**Work required:**
Print the rows from the line that contains "1812x1281 pixels. At" through the line that contains "Action: [36, 217]", both included, and repeat those lines exactly.

-- Begin --

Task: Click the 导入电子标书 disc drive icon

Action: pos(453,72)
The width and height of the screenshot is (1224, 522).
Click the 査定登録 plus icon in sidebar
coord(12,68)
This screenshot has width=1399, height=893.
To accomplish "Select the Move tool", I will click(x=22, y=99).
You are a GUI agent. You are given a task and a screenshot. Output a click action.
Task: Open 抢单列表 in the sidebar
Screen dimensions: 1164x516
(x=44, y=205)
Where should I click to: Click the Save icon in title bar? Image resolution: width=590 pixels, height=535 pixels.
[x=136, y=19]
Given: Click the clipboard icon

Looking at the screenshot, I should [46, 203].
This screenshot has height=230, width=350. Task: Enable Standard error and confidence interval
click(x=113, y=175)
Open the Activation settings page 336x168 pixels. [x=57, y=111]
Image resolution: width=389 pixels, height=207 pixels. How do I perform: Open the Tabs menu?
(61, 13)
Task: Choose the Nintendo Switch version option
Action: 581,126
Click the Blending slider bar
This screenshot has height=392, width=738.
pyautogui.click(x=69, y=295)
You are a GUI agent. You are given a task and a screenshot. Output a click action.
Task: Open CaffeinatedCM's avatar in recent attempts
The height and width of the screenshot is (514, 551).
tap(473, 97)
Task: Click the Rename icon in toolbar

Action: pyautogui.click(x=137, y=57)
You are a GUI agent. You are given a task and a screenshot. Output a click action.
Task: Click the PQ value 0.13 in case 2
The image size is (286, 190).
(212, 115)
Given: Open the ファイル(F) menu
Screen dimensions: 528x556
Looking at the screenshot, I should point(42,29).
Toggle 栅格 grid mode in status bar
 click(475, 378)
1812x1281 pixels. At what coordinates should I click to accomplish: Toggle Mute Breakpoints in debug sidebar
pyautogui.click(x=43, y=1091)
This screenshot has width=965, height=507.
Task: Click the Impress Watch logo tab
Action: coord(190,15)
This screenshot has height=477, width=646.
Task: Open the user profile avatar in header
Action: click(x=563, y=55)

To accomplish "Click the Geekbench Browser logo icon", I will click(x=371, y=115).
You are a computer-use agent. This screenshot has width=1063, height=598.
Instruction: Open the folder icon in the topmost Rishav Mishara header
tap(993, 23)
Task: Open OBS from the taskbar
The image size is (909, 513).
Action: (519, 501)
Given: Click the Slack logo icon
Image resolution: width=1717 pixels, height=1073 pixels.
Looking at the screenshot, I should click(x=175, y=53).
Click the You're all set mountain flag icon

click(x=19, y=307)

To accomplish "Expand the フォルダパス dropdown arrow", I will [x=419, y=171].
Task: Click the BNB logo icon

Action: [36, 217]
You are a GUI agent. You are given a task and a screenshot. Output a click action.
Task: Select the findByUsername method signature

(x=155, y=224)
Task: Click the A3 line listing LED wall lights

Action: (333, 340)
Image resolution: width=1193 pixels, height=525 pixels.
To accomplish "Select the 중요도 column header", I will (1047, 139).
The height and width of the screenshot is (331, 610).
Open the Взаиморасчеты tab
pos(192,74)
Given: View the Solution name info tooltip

-- End --

**Reply:**
1812x1281 pixels. At what coordinates should I click to accomplish: Toggle Mute Breakpoints in debug sidebar
pyautogui.click(x=43, y=1091)
This screenshot has width=965, height=507.
Task: Click the Impress Watch logo tab
Action: coord(190,15)
This screenshot has height=477, width=646.
Task: Open the user profile avatar in header
Action: click(x=563, y=55)

To accomplish "Click the Geekbench Browser logo icon", I will click(x=371, y=115).
You are a computer-use agent. This screenshot has width=1063, height=598.
Instruction: Open the folder icon in the topmost Rishav Mishara header
tap(993, 23)
Task: Open OBS from the taskbar
The image size is (909, 513).
Action: (519, 501)
Given: Click the Slack logo icon
Image resolution: width=1717 pixels, height=1073 pixels.
Looking at the screenshot, I should click(x=175, y=53).
Click the You're all set mountain flag icon

click(x=19, y=307)

To accomplish "Expand the フォルダパス dropdown arrow", I will [x=419, y=171].
Task: Click the BNB logo icon

Action: [36, 217]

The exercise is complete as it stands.